Он закрыл дверь и повернулся ко мне: — Мы тоже этого хотим. Поэтому и считаем, что с вами ей будет лучше. — Он вернулся на свое место, вновь вынул записку и протянул ее мне. На этот раз он передал мне и ручку. Я подписал бумагу.
— Ручка вам еще понадобится, — сказал он. — Нужно подписать еще кое-что. — Он подтолкнул в мою сторону небольшую твердую карточку. — Напишите имя Гарри Уолдрон три раза.
Я расписался и вернул карточку.
— Ваш паспорт будет на это имя. — Он вынул из кармана небольшой фотоаппарат и быстро сделал несколько снимков.
— …А для него нужна ваша фотография.
— В тюремной одежде?
— Не беспокойтесь, мы все уладим.
— Вы сказали, что я уеду из страны.
— Да.
— Куда?
— Когда приедете, тогда и узнаете.
— Теперь еще одна вещь: разговоры про дом и деньги в банке, — конечно, это звучит хорошо, но почему я должен вам верить?
Он опять выпрямился: — Нужно верить. Мы верим, что вы нам поможете. Вам тоже нужна уверенность. Через неделю вы будете на свободе, поэтому думайте только об этом.

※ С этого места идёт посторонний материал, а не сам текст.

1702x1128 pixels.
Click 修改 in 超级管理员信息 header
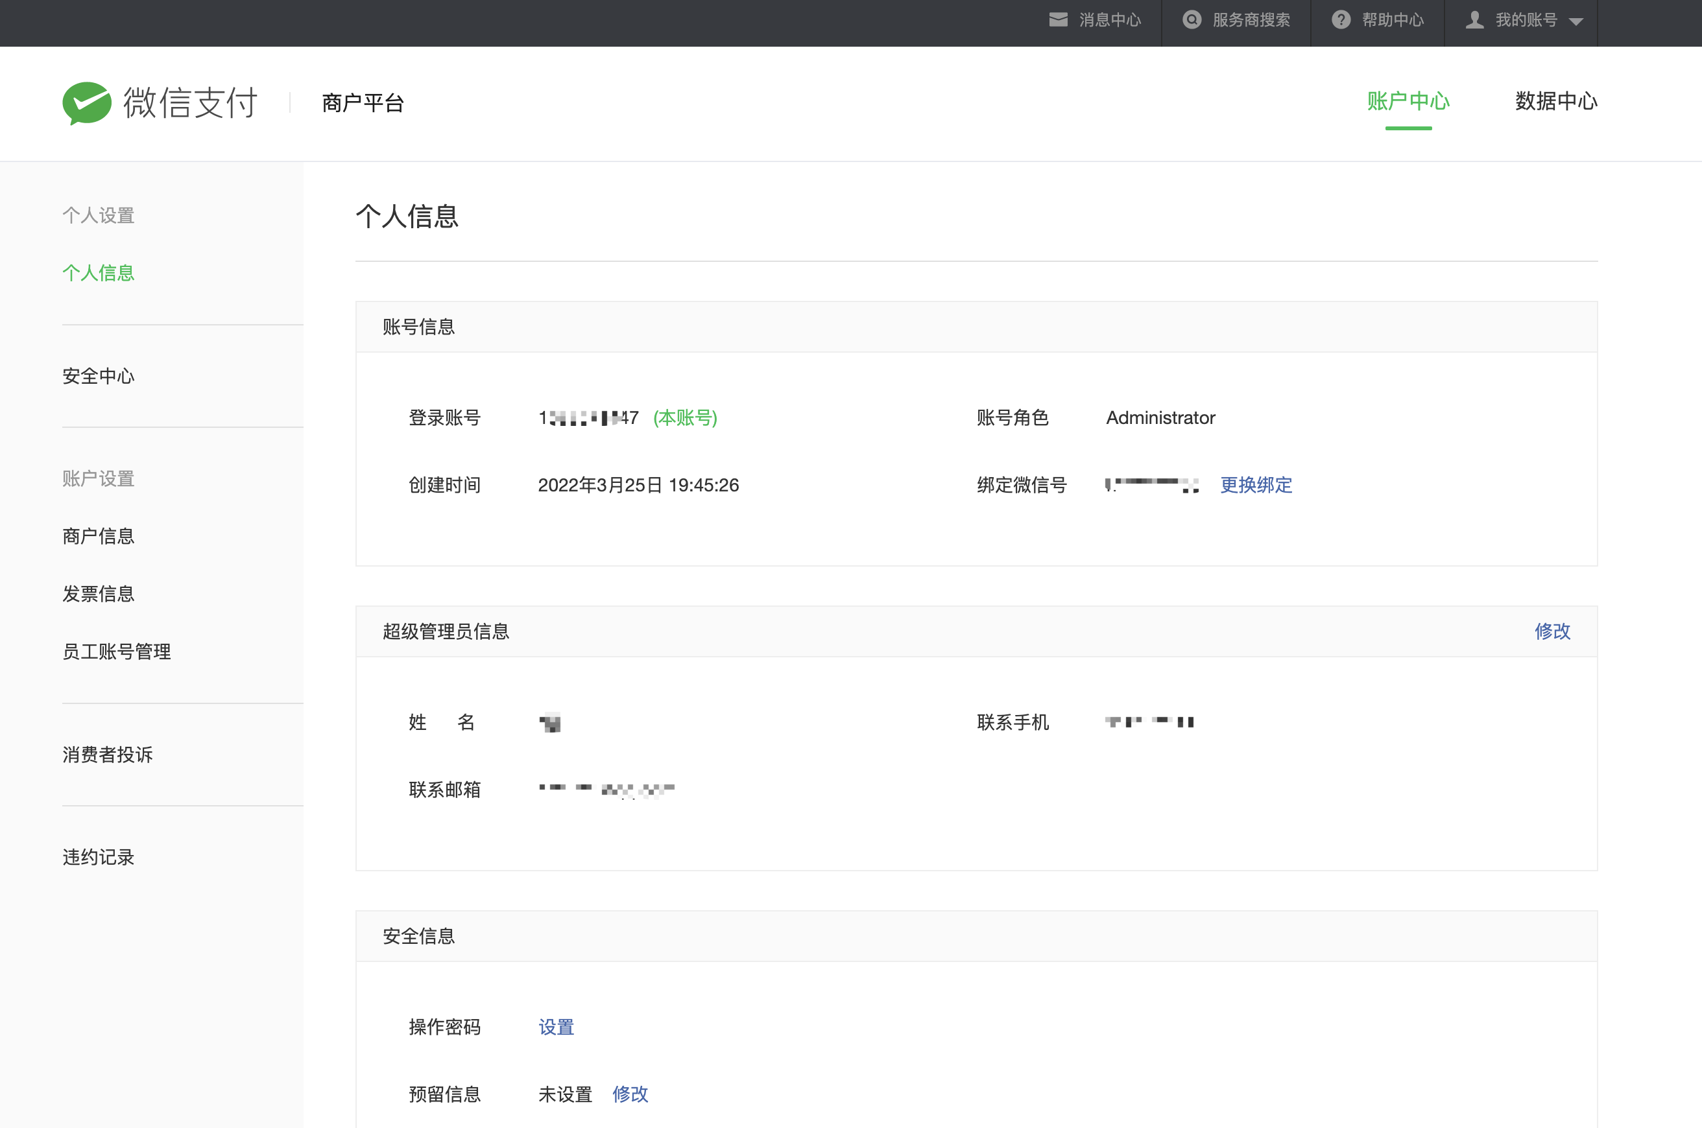1552,632
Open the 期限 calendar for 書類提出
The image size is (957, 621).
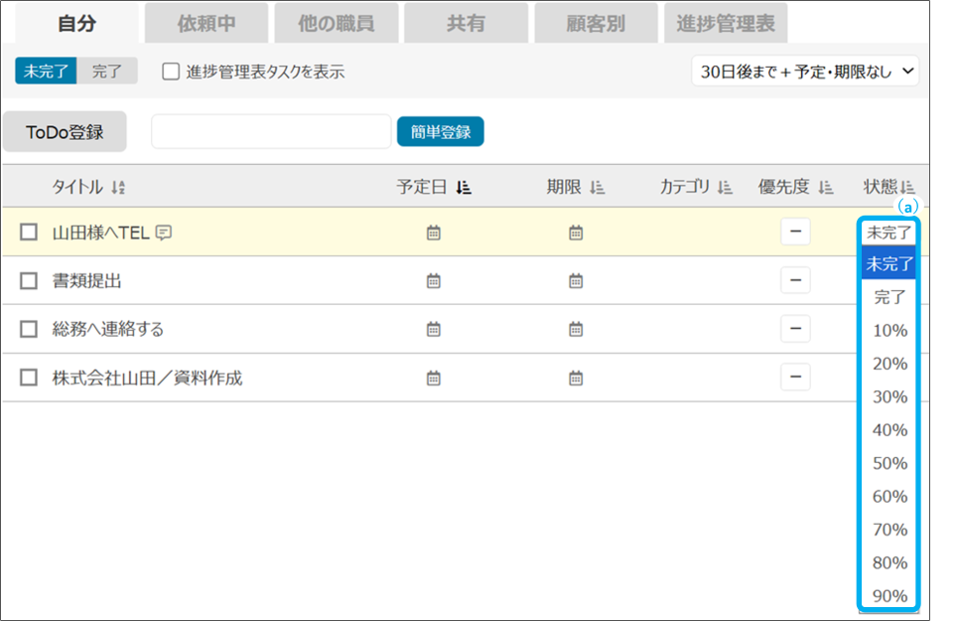(x=576, y=281)
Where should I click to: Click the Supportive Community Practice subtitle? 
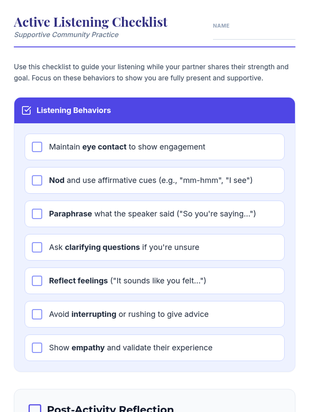pos(66,35)
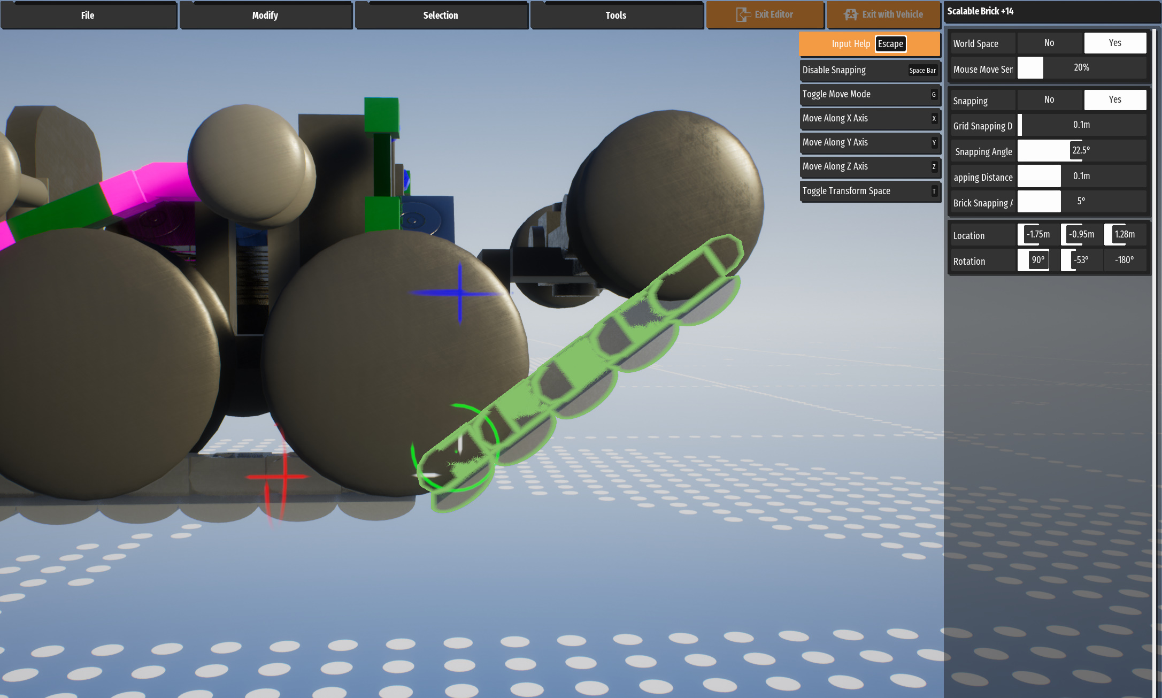Set World Space to No
1162x698 pixels.
1049,43
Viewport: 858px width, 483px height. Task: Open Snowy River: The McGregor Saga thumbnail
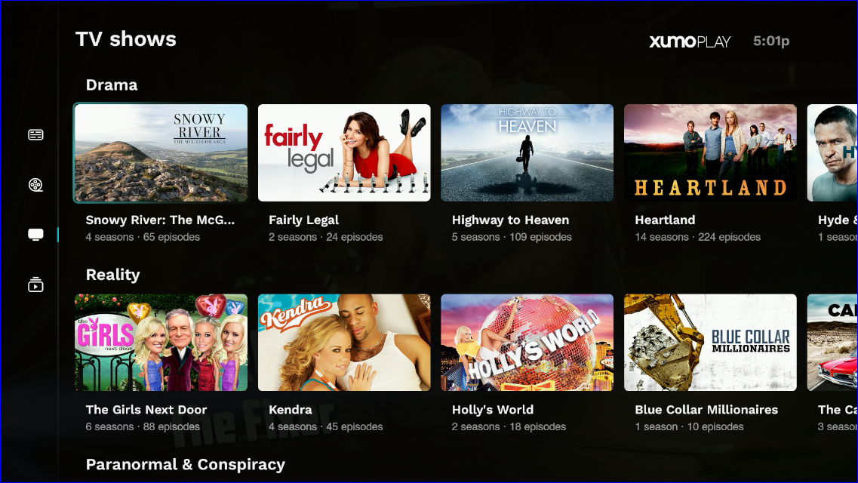pos(161,153)
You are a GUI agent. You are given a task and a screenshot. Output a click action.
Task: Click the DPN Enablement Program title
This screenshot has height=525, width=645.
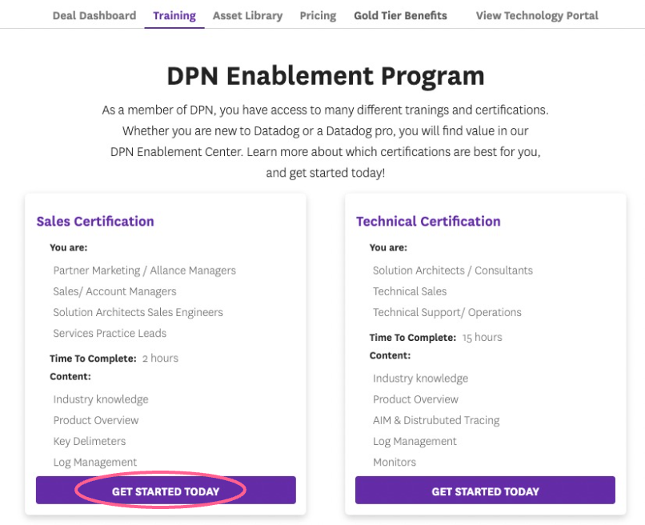325,76
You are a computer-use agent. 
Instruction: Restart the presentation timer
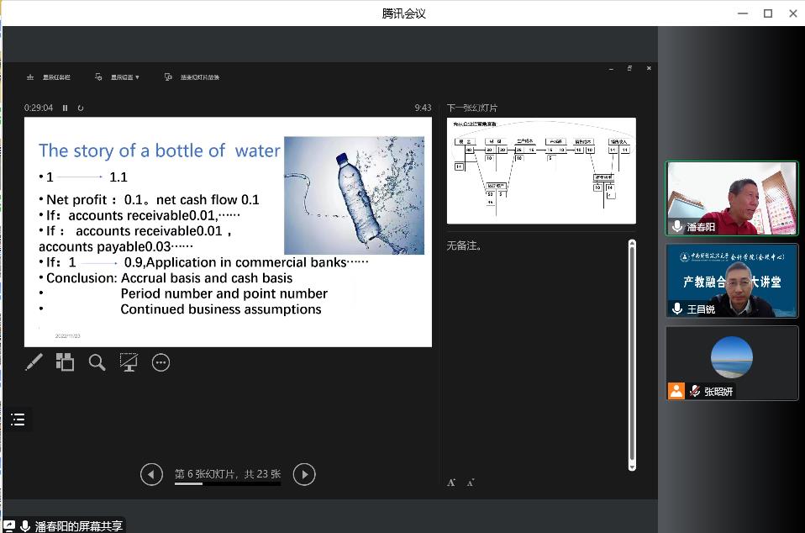point(81,108)
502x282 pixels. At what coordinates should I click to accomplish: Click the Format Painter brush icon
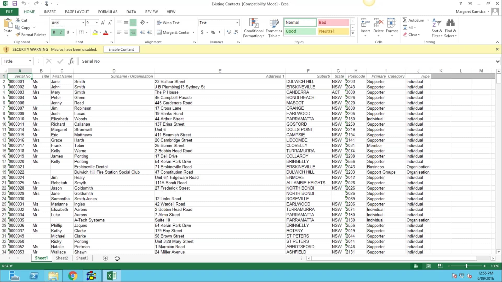point(18,34)
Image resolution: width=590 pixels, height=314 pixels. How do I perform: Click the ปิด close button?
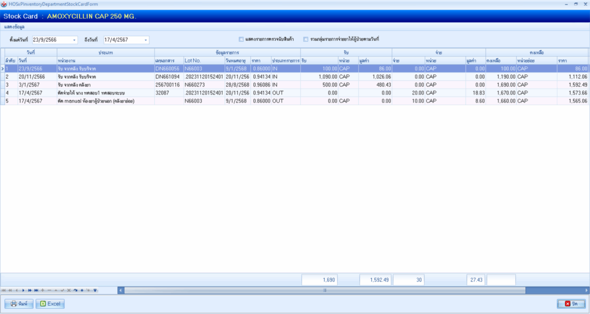pos(571,304)
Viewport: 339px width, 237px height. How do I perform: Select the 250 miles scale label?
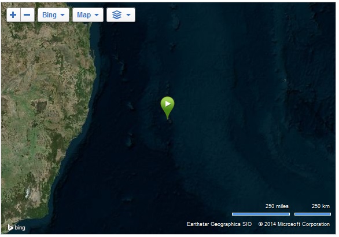(277, 206)
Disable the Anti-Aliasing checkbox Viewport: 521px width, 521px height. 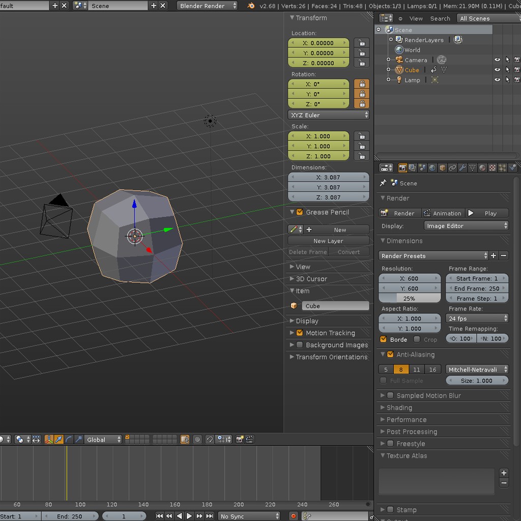(x=390, y=355)
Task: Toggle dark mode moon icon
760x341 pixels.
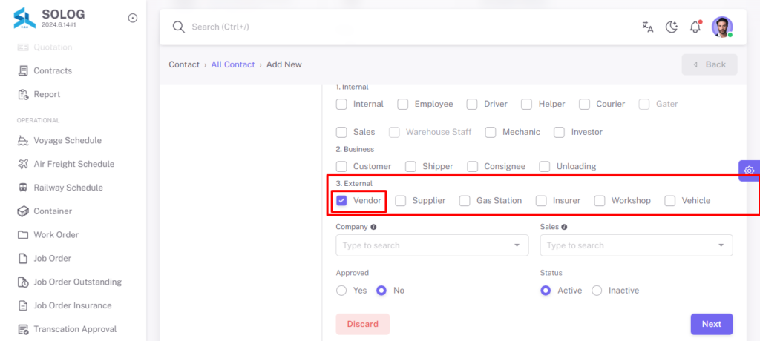Action: (671, 27)
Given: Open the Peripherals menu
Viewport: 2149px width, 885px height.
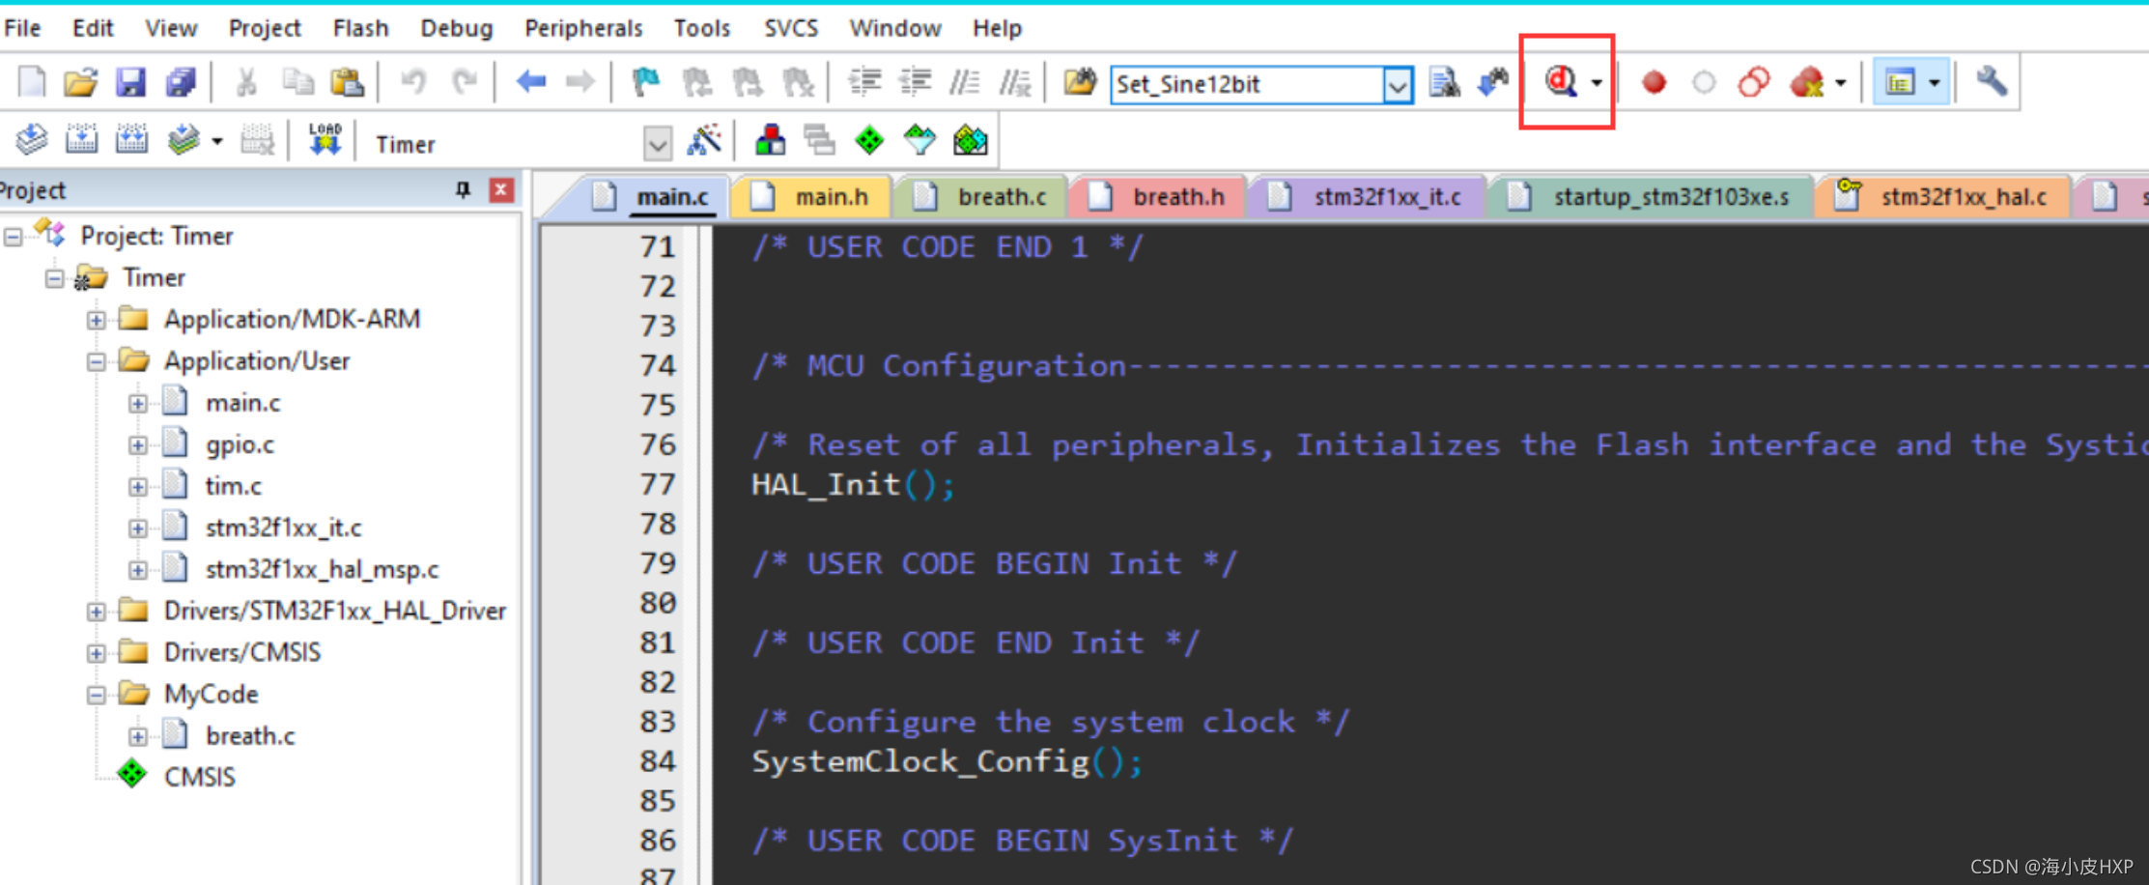Looking at the screenshot, I should [x=582, y=27].
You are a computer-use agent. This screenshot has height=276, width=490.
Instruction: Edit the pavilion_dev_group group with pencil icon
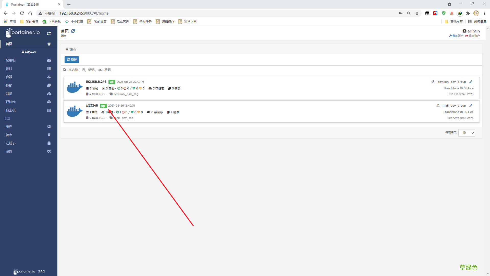[471, 82]
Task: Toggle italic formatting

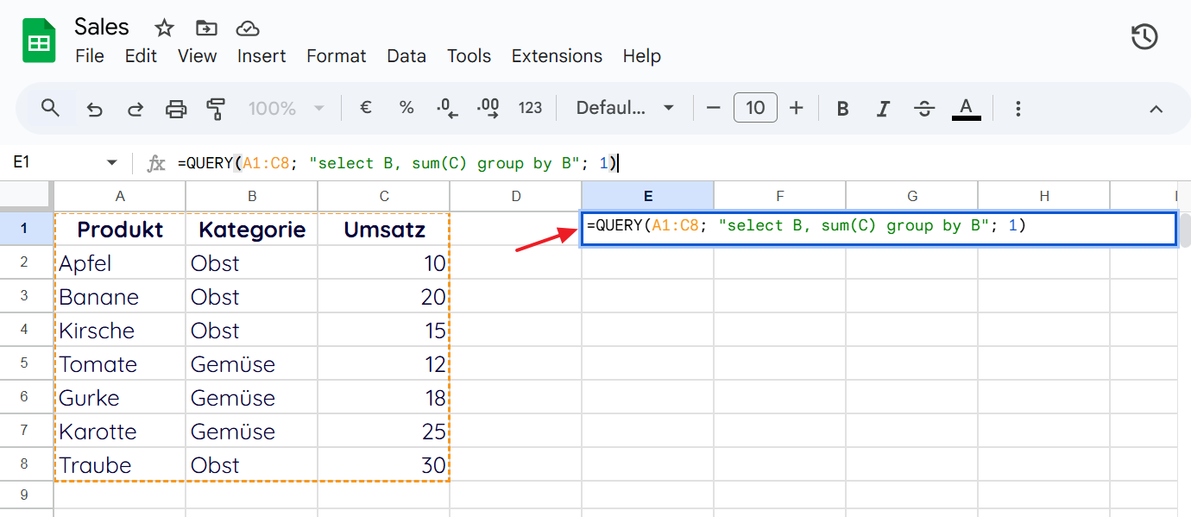Action: 883,109
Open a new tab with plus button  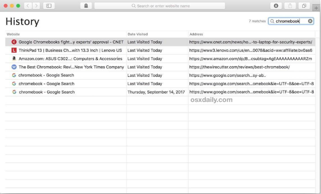[x=316, y=8]
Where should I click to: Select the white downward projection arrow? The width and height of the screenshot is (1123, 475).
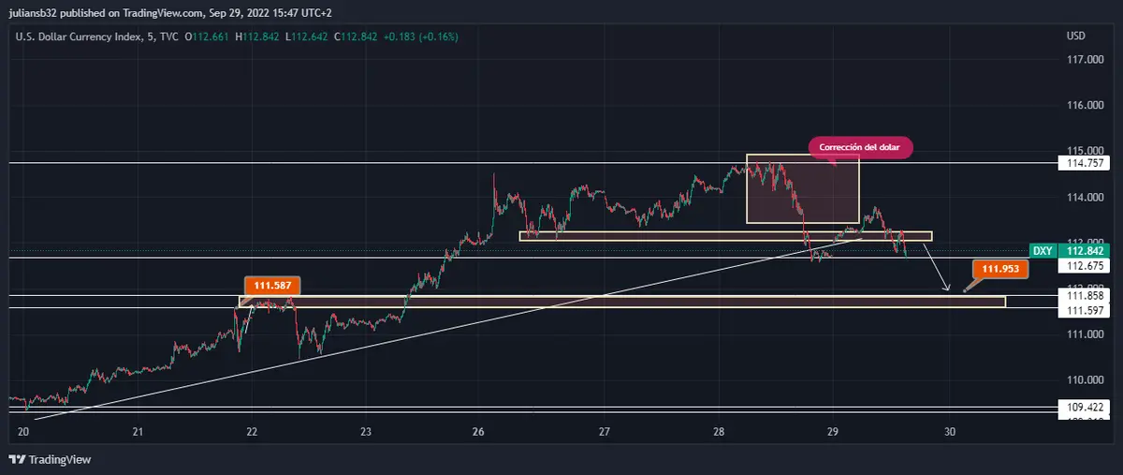pyautogui.click(x=936, y=268)
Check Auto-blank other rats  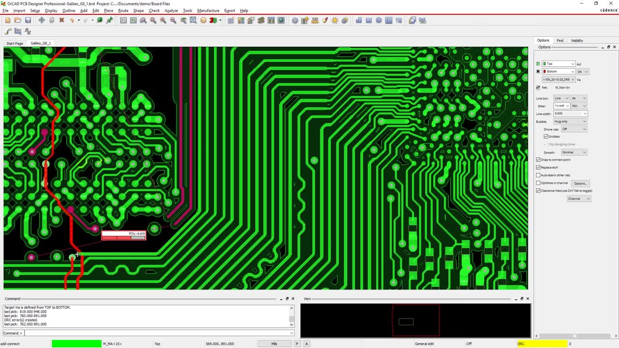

Он ушел, а я остался сидеть, тупо глядя на книжные полки, которые я сделал для этой комнаты, и пытался привести мысли в порядок, в систему. Но у меня ничего не получалось. С таким же успехом я мог бы попытаться засунуть подушку в коробку из-под сигар. И тут мне стало страшно. Когда я сжал челюсти, зубы мои застучали.
Баукамп пришел и отвел меня в караульную. Следуя за ним по коридору, я чувствовал, что ноги мои стали как ватные и плохо мне повинуются.
17
Оставшуюся часть недели я слонялся по тюрьме, как одурманенный зверь, рассыпал с тарелки еду, ронял инструменты, порезал палец пилой, сломал сверло и ободрал костяшки пальцев на точильном круге. Я ел через силу, не мог сосредоточиться и спать. Меня охватила слабость, я двигался медленно и неуверенно. Но эти чувства оставались внутри, никто их не заметил, даже Оскар смотрел на меня так, будто за последнее время ничего не изменилось.
И все-таки боязнь сохранялась, симптомы были налицо: я перепугался до смерти. Я боялся действовать и боялся ничего не делать, мучился мыслью об оставшихся годах в тюрьме и был совершенно ошарашен могуществом вкрадчивых Тэгга и Пайна.
И постоянно сердце как бы пыталось само излечить себя, а мысли без конца возвращались к жизни в Западной Виргинии, к тем годам, когда еще была жива мать и отец нас не бросил, к тому времени, когда весь мир для меня был сорока акрами холмов, а время я определял по солнцу.